Anche l’italiano ha avuto i suoi accenti circonflessi

Stefano Bartezzaghi sulla discussa riforma della lingua francese e quella che servirebbe alla lingua italiana

Il vocabolario della lingua italiana dell'Accademia della Crusca (Ansa)
Il vocabolario della lingua italiana dell'Accademia della Crusca (Ansa)

In Francia la settimana scorsa c’è stata una protesta contro la decisione degli editori dei libri scolastici di adeguarsi a una riforma della lingua francese che ha ammesso, tra le altre cose, la scrittura semplificata di circa 2.400 parole.

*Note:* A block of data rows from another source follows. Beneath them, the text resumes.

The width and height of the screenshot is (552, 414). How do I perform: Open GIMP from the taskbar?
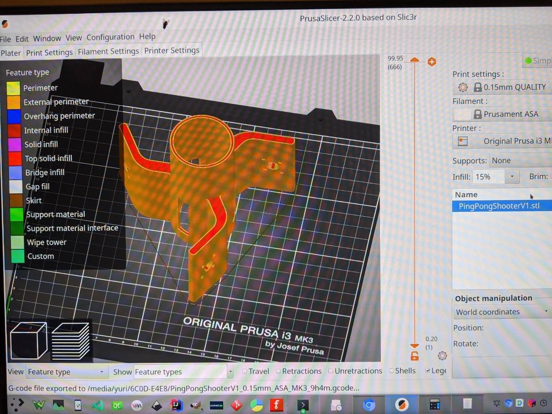coord(196,405)
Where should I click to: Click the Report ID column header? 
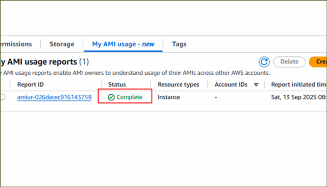tap(31, 85)
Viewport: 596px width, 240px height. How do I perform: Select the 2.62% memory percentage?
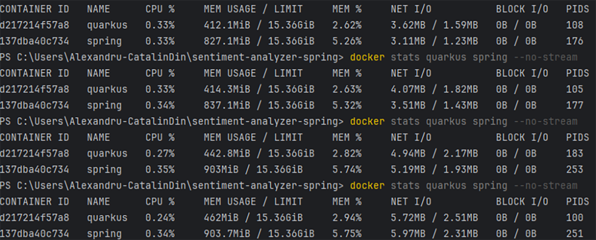point(347,25)
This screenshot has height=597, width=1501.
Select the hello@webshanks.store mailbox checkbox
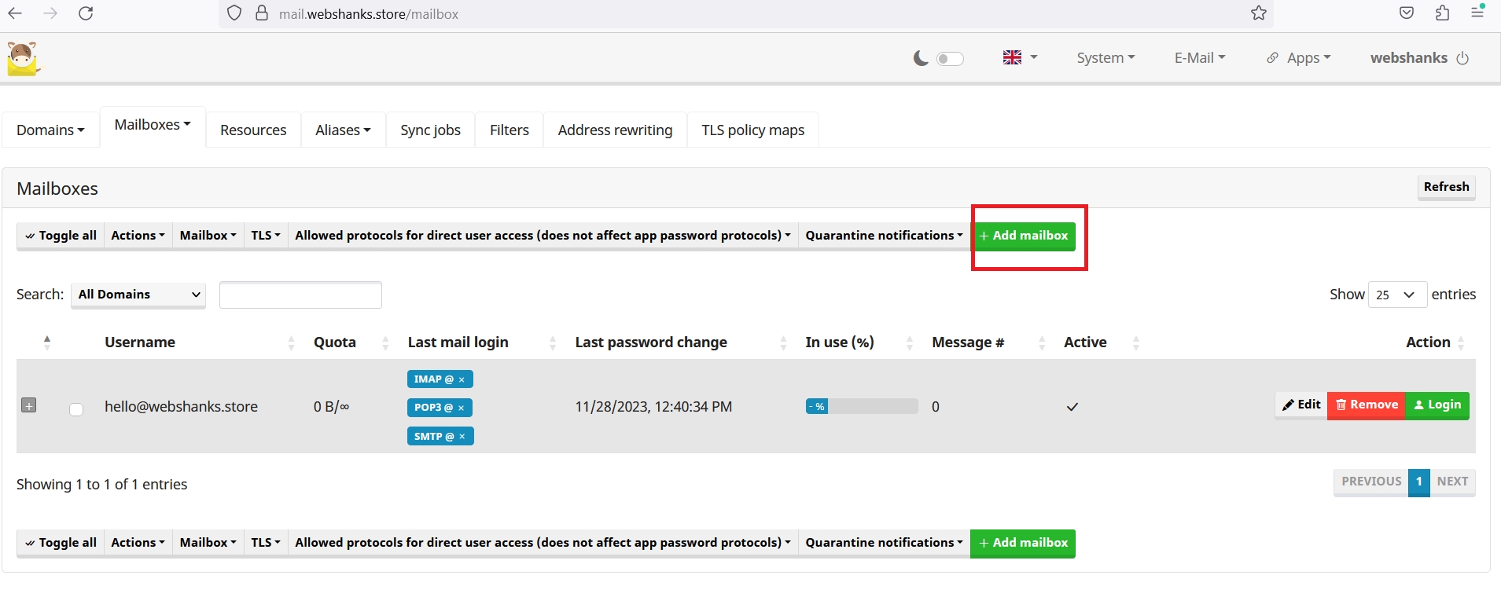pyautogui.click(x=76, y=409)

La proposta ha coinvolto soprattutto partiti e movimenti di estrema destra, che si sono opposti in particolare all’eliminazione dell’accento circonflesso da tutte quelle parole in cui la sua presenza non cambia pronuncia o significato. Su Repubblica di lunedì 8 febbraio il linguista Stefano Bartezzaghi ha ricordato di quando anche l’italiano aveva qualche accento circonflesso, come il francese, ed elenca tutti i casi in cui si potrebbe semplificare la lingua. Bartezzaghi distingue però tra i cambiamenti della lingua scritta motivati dalla semplificazione e quelli dovuti agli “usi devianti” come il frequente “qual’è”.

Anche l’italiano ha avuto i suoi circonflessi, come in “principî” (plurale di “principio”) per distinzione da “prìncipi” (plurale di”principe”), o “assassinî” e “omicidî”: ma li abbiamo persi per tempo, fidandoci che il contesto ci dica quello che l’ortografia ci tace.
Quali altre semplificazioni adottare? Ci sarebbe sempre quel problema con le moleste “i” che vanno e vengono da “superficie”, “deficiente”, “cosciente”, “conoscente”, “sognare” e “sogniamo”, “pasticcere” e “pasticcieria”, che solo speciali pronunce regionali fanno sentire all’orale (magari anche quando non ci sono) e mettono dubbi tremendi quando si scrive. E con “province” o “provincie” e “ciliege” o “ciliegie”?